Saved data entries
------------------------------------------------------------

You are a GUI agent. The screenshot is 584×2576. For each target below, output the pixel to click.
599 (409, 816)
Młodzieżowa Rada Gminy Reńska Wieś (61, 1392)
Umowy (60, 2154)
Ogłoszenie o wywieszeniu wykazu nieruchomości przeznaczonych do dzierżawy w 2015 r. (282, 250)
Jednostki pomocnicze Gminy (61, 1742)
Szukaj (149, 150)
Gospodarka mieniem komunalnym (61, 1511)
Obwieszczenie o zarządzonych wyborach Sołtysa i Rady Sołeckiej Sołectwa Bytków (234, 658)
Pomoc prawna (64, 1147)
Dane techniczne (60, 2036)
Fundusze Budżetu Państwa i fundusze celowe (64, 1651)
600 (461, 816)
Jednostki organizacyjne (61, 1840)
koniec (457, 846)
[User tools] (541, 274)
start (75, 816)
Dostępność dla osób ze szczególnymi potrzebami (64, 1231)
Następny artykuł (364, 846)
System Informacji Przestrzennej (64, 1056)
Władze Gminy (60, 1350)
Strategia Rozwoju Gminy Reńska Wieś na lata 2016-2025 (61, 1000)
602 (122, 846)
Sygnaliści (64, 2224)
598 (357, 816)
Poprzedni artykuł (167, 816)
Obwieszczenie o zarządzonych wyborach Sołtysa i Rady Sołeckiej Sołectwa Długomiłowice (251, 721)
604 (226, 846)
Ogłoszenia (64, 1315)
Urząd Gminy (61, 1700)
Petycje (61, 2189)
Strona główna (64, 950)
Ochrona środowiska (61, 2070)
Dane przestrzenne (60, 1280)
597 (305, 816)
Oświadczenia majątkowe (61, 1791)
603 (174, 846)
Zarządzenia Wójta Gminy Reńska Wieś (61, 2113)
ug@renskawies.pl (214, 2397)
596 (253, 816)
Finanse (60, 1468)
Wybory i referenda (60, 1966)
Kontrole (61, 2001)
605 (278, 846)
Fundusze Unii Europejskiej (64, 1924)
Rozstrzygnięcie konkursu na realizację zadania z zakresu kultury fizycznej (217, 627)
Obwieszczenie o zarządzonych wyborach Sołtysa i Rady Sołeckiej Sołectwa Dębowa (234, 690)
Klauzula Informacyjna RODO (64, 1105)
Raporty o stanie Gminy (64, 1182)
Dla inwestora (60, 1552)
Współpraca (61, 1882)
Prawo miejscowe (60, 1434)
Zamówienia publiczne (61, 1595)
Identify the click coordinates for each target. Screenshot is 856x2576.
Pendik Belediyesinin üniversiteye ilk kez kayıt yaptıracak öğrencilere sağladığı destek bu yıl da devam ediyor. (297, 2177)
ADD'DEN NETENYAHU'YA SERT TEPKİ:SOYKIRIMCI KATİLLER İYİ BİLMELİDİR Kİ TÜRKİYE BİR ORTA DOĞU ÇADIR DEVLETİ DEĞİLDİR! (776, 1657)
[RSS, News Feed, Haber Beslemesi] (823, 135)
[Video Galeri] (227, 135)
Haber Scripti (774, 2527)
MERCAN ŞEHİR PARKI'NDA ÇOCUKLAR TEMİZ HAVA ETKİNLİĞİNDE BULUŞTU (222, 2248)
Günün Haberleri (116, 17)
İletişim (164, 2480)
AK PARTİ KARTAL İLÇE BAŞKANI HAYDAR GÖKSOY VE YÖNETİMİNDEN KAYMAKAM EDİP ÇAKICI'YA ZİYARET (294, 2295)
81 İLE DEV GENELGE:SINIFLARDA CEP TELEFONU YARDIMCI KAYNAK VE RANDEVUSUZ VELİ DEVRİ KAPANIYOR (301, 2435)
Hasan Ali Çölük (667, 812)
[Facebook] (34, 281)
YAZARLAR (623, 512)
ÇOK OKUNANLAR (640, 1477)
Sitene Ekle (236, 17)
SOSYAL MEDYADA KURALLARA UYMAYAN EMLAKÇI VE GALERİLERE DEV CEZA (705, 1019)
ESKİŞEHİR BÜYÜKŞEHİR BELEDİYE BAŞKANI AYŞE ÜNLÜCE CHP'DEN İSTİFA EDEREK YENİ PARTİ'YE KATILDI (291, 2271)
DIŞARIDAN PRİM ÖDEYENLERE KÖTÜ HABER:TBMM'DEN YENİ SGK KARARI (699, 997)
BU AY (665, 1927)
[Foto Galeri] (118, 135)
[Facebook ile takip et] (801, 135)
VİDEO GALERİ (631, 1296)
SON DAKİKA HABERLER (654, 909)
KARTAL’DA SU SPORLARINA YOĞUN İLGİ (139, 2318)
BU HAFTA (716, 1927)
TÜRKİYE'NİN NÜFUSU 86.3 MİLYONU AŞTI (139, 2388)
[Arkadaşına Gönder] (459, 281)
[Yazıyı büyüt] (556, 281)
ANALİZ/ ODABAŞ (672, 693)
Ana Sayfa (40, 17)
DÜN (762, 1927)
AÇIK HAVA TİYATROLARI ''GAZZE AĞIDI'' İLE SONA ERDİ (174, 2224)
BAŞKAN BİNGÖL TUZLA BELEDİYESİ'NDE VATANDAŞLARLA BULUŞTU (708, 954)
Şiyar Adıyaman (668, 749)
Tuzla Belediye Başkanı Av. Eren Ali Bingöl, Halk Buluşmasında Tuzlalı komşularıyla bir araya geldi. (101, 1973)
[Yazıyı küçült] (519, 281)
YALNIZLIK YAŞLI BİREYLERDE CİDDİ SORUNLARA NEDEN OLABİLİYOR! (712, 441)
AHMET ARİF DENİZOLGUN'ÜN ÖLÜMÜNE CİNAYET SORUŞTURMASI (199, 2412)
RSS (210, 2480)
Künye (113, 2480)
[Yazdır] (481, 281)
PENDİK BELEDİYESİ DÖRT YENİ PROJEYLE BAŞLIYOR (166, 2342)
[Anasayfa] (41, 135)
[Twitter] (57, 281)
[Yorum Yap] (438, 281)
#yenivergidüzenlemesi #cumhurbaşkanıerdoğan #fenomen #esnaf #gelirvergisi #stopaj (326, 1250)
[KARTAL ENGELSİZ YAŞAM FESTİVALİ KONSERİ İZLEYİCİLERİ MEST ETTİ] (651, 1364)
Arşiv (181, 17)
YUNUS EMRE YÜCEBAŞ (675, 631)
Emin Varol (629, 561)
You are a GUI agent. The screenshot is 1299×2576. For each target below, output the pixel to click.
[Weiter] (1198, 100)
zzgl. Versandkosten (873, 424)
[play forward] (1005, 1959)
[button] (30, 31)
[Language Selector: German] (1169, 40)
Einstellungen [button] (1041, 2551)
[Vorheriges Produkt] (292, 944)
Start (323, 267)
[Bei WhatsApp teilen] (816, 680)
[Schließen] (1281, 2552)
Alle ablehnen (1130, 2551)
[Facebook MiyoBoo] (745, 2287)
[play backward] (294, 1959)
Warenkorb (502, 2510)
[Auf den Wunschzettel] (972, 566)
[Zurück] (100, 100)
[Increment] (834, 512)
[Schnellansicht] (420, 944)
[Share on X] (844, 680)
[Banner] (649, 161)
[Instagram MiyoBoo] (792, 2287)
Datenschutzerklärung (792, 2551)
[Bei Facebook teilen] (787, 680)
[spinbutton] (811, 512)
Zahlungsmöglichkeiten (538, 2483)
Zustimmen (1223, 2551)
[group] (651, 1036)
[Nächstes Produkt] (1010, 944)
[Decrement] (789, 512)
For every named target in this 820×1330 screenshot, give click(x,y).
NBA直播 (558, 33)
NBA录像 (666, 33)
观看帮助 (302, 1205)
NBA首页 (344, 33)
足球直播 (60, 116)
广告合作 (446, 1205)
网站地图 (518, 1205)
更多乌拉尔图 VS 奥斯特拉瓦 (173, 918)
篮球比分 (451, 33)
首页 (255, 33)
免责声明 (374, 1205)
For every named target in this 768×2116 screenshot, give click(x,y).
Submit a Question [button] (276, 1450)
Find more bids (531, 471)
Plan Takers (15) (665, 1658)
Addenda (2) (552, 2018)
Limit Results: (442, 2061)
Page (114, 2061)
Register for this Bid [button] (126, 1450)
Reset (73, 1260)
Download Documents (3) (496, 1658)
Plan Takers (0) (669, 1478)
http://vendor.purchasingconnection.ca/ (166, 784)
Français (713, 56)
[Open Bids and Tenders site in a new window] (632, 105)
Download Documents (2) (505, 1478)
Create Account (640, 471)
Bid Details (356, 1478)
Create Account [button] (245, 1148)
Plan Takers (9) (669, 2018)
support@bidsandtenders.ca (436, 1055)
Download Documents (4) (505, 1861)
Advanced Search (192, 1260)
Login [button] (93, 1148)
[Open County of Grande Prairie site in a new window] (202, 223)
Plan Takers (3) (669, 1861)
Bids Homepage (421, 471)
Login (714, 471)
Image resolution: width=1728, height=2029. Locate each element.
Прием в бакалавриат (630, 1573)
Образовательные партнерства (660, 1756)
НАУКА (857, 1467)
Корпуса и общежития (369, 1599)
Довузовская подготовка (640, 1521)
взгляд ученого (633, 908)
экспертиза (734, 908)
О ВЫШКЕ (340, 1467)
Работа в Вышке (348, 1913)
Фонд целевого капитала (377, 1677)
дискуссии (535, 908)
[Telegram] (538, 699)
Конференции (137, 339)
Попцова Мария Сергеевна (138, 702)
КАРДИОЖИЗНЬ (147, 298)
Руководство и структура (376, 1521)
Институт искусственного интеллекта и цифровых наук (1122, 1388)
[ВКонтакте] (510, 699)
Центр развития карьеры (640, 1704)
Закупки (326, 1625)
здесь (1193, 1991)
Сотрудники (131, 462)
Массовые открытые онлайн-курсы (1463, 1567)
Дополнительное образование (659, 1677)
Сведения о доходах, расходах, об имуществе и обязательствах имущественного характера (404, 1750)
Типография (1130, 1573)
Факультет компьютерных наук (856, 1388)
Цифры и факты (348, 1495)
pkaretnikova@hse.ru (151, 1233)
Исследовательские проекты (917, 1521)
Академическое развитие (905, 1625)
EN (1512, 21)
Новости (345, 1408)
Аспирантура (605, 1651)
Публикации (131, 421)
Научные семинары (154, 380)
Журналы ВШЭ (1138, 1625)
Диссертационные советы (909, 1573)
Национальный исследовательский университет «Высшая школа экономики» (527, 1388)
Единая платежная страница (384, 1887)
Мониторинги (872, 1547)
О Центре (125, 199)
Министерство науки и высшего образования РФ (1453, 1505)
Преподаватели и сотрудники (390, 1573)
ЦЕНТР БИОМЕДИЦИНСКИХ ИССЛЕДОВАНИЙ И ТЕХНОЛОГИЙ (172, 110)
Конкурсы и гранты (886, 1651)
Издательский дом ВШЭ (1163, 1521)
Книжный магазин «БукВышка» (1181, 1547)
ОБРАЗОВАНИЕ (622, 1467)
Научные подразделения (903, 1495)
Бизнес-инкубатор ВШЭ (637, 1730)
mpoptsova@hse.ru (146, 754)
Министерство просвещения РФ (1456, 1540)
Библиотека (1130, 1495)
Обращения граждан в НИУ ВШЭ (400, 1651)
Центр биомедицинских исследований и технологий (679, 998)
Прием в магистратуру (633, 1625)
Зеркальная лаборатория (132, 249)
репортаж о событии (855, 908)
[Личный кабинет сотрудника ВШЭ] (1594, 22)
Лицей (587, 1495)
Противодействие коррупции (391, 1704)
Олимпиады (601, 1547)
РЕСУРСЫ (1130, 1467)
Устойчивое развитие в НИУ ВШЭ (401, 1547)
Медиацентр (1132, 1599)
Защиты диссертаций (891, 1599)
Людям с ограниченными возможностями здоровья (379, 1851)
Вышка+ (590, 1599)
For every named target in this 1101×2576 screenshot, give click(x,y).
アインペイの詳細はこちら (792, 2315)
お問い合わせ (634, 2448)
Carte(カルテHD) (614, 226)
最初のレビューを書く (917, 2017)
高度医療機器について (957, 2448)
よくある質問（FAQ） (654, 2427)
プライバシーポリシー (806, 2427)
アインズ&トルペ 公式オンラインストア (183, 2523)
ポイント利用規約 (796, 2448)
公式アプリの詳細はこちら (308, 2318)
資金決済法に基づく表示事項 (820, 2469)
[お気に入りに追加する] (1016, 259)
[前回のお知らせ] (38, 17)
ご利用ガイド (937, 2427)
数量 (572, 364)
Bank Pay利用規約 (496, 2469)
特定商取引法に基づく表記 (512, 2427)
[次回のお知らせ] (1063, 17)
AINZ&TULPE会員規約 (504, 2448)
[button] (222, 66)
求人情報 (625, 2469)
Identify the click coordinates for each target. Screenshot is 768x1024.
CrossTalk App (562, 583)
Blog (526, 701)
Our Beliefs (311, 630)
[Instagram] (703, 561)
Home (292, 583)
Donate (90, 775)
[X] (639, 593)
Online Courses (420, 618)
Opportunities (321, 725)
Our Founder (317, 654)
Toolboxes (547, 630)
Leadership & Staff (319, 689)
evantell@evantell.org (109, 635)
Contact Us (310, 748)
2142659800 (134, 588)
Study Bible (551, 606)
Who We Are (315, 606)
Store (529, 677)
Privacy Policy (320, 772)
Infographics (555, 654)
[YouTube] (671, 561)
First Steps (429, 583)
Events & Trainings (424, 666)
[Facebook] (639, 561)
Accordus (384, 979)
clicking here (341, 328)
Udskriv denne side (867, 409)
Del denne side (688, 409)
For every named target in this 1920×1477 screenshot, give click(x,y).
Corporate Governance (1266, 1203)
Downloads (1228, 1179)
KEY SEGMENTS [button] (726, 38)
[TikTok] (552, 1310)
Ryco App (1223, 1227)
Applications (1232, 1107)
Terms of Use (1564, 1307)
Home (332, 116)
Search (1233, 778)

------------------------------------------------------------

### Task to carry out
Reproduce the entries above exactly, but only the lines between the line holding "Jednostki organizacyjne (61, 1840)" and the line holding "AK PARTİ KARTAL", inclusive.

### Final answer
Jednostki organizacyjne (61, 1840)
koniec (457, 846)
[User tools] (541, 274)
start (75, 816)
Dostępność dla osób ze szczególnymi potrzebami (64, 1231)
Następny artykuł (364, 846)
System Informacji Przestrzennej (64, 1056)
Władze Gminy (60, 1350)
Strategia Rozwoju Gminy Reńska Wieś na lata 2016-2025 (61, 1000)
602 (122, 846)
Sygnaliści (64, 2224)
598 (357, 816)
Poprzedni artykuł (167, 816)
Obwieszczenie o zarządzonych wyborach Sołtysa i Rady Sołeckiej Sołectwa Długomiłowice (251, 721)
604 (226, 846)
Ogłoszenia (64, 1315)
Urząd Gminy (61, 1700)
Petycje (61, 2189)
Strona główna (64, 950)
Ochrona środowiska (61, 2070)
Dane przestrzenne (60, 1280)
597 (305, 816)
Oświadczenia majątkowe (61, 1791)
603 (174, 846)
Zarządzenia Wójta Gminy Reńska Wieś (61, 2113)
ug@renskawies.pl (214, 2397)
596 (253, 816)
Finanse (60, 1468)
Wybory i referenda (60, 1966)
Kontrole (61, 2001)
605 (278, 846)
Fundusze Unii Europejskiej (64, 1924)
Rozstrzygnięcie konkursu na realizację zadania z zakresu kultury fizycznej (217, 627)
Obwieszczenie o zarządzonych wyborach Sołtysa i Rady Sołeckiej Sołectwa Dębowa (234, 690)
Klauzula Informacyjna RODO (64, 1105)
Raporty o stanie Gminy (64, 1182)
Dla inwestora (60, 1552)
Współpraca (61, 1882)
Prawo miejscowe (60, 1434)
Zamówienia publiczne (61, 1595)
Identify the click coordinates for each target. Screenshot is 856x2576.
Pendik Belediyesinin üniversiteye ilk kez kayıt yaptıracak öğrencilere sağladığı destek bu yıl da devam ediyor. (297, 2177)
ADD'DEN NETENYAHU'YA SERT TEPKİ:SOYKIRIMCI KATİLLER İYİ BİLMELİDİR Kİ TÜRKİYE BİR ORTA DOĞU ÇADIR DEVLETİ DEĞİLDİR! (776, 1657)
[RSS, News Feed, Haber Beslemesi] (823, 135)
[Video Galeri] (227, 135)
Haber Scripti (774, 2527)
MERCAN ŞEHİR PARKI'NDA ÇOCUKLAR TEMİZ HAVA ETKİNLİĞİNDE BULUŞTU (222, 2248)
Günün Haberleri (116, 17)
İletişim (164, 2480)
AK PARTİ KARTAL İLÇE BAŞKANI HAYDAR GÖKSOY VE YÖNETİMİNDEN KAYMAKAM EDİP ÇAKICI'YA ZİYARET (294, 2295)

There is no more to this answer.